╔══

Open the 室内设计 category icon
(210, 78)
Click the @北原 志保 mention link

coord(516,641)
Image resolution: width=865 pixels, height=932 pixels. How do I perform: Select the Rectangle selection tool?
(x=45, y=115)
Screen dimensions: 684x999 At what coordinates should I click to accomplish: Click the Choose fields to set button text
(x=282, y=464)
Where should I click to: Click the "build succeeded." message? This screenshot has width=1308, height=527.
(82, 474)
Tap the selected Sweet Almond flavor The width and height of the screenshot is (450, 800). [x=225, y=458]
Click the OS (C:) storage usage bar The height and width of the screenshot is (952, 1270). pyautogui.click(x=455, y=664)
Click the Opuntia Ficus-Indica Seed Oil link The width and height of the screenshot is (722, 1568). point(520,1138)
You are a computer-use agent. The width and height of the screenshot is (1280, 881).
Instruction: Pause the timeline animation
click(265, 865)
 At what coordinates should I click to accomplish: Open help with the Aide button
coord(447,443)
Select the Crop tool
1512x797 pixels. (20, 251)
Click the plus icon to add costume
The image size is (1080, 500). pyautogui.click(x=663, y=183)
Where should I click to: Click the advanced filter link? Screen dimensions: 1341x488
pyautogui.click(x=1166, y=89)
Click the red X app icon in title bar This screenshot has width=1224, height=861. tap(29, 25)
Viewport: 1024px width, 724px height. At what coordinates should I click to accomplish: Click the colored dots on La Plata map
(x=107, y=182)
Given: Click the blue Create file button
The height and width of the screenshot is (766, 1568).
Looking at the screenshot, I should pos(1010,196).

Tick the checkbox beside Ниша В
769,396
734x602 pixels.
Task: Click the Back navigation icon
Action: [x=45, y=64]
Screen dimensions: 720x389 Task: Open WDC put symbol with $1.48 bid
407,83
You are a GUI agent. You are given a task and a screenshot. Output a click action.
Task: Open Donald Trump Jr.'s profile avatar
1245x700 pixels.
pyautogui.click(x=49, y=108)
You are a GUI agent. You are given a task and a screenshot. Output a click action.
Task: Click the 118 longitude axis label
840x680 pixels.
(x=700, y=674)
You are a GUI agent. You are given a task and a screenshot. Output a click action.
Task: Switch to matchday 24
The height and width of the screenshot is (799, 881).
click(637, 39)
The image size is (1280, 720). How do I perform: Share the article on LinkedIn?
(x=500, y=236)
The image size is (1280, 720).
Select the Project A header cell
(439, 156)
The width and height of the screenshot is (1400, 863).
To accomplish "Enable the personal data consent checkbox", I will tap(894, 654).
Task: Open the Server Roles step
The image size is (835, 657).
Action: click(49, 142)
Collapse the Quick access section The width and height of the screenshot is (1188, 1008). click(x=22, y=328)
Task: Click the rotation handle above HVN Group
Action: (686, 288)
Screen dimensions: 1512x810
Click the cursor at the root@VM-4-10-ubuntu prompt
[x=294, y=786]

╚══

- **Task to complete**
Copy word for word the lines of the data above, from the line containing "has width=1308, height=527." through the line containing "Tap the selected", with both of those lines included.

- **Answer to this problem**
Where should I click to: Click the "build succeeded." message? This screenshot has width=1308, height=527.
(82, 474)
Tap the selected Sweet Almond flavor The width and height of the screenshot is (450, 800). [x=225, y=458]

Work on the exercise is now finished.